Percutaneous endoscopic gastrostomy (PEG) tubes are common enteral access devices for long-term enteral nutrition. Jejunostomy tubes (J-tubes) are able to provide postpyloric enteral access in patients who are not PEG tube candidates. There is a scarcity of literature comparing complication rates of J-tubes to PEG tubes.
To compare and characterize J-tube and PEG tube complications requiring tube replacement.
A retrospective chart review was performed on 560 patients discharged from the Northern Alberta Home Enteral Nutrition Support Program (NAHENSP) from January 2010 to December 2011. Patients were followed for 3 years from initial tube insertion or until discharge from the NAHENSP, whichever was earliest. Comparisons were made in terms of complications requiring tube replacement, tube patency to first replacement, and indications for tube replacement.

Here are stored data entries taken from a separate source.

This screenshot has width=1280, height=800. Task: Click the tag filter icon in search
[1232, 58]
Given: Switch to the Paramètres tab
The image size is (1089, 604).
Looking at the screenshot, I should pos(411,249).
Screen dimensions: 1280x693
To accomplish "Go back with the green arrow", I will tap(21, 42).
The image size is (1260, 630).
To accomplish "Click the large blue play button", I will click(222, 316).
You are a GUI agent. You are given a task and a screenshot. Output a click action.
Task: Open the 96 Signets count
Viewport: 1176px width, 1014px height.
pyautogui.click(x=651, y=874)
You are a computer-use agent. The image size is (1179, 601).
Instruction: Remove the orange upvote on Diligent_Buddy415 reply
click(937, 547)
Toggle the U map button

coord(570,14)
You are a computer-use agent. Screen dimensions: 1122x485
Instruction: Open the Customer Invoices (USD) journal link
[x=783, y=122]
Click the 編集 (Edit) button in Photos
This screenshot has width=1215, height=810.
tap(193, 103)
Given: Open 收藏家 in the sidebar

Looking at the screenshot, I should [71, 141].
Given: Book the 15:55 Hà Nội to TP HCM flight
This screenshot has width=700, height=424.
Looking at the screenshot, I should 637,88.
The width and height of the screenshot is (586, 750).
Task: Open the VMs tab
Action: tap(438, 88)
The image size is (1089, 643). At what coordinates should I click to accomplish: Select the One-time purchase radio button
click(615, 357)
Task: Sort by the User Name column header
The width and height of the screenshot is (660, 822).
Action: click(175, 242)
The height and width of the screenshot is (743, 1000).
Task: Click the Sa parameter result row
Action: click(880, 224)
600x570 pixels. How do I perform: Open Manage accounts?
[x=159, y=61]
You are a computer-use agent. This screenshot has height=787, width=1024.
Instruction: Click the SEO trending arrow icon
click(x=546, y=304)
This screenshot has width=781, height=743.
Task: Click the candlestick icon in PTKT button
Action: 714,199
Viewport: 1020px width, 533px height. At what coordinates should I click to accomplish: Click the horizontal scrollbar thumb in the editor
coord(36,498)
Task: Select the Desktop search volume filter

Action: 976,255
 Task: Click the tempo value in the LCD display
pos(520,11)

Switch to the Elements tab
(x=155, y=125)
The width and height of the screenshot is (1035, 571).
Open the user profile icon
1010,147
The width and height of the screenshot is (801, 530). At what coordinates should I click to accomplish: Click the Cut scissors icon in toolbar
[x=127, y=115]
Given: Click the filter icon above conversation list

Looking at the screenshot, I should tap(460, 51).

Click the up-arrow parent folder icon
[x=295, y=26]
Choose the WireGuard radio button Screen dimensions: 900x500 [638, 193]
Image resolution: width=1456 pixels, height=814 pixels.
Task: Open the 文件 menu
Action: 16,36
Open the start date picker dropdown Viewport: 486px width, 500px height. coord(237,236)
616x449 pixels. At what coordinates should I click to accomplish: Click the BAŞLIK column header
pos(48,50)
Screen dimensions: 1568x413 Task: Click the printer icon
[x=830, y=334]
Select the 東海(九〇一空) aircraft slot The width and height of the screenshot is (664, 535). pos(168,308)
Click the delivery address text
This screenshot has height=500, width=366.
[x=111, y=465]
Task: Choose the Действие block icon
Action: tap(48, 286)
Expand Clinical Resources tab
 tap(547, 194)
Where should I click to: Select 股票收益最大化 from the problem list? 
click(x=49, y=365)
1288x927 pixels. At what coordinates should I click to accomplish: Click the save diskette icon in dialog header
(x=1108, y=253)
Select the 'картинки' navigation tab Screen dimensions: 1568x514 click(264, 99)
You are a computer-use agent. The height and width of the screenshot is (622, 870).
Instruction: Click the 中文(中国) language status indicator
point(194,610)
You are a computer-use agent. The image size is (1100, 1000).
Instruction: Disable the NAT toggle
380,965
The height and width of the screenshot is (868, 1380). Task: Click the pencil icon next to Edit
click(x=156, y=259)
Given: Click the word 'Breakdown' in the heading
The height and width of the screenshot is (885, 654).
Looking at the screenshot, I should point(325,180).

A total of 64 J-tube patients were identified and compared with 65 PEG tube patients. Tube replacement rates for the J-tube group included 3.2 cases per 1000 patient days compared with 0.86 cases per 1000 patient days in the PEG group (P < .001). The mean ± SEM duration to first tube replacement for J-tube and PEG tube patients was 160 ± 26.3 days and 331 ± 53.6 days, respectively (P = .010). The most common causes for tube replacement in J-tube patients were dislodgement (35.6%) and obstruction (22.2%) compared with routine replacement (54.5%) and dislodgement (27.2%) in the PEG tube group.
J-tubes are associated with higher complication rates requiring tube replacement compared with PEG tubes. The main causes of J-tube replacement are dislodgement and obstruction.